The dialogue in Gludman’s Proof crackles, particularly the repartee between Colin and his best friend Kara, such as when she responds to the possibility of Colin becoming involved in a dangerous reporting job:

“I don’t like it when you get involved in serious stuff like that,” she said.
”Oh, come on, I’m not investigating a murder case or anything. You know me, I’m more into corruption and debauchery”‘
”Yeah, well, cases like that make me feel shmoopy.”
She rolled down a bottom lip, getting the expected wide smile out of Colin. She also got a hug this time.
”Don’t worry, Shmoops.”

Colin and Kara are well-developed individuals outside of their friendship, with each being sharp-tongued, witty, intelligent, and easy to root for.

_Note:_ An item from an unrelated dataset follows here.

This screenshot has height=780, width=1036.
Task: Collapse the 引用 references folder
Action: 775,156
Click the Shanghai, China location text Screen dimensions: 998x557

The novel certainly lives up to its billing as a mystery: just when one has figured out a piece of the puzzle, the author introduces another facet that keeps the audience reading. Nothing in this book is a red herring.

It is difficult to name a true villain, because even as the nastiest characters have disgusting motives for their behavior, Marullo emphasizes the human aspects of his antagonists. One ends up empathizing with the bad guys because their situations influence their behavior in realistic ways. The ingenious use of third-person omniscient narration allows readers to get inside many players’ thoughts, rendering these characters’ warped worldviews believable.

Although the book is set in the near future of 2019, its themes of capitalism and greed and the battle of religion versus science make the book pertinent to the present. When the author talks of the prevalence of virtual reality and biotechnology combined with medicine, he paints a horrifying picture tinged with humor about what will occur if his predictions such as favoring virtual reality to actual reality come to pass, providing much food for thought. Despite the seriousness of his themes, Marullo also uses future technology to create laugh-out-loud humor, such as Colin’s struggle with an automatic nutcracker or a chase scene complicated by a malfunctioning waiter robot in a restaurant.

Anyone who delights in technological advances, scientific discoveries, and debates about religion will enjoy Gludman’s Proof.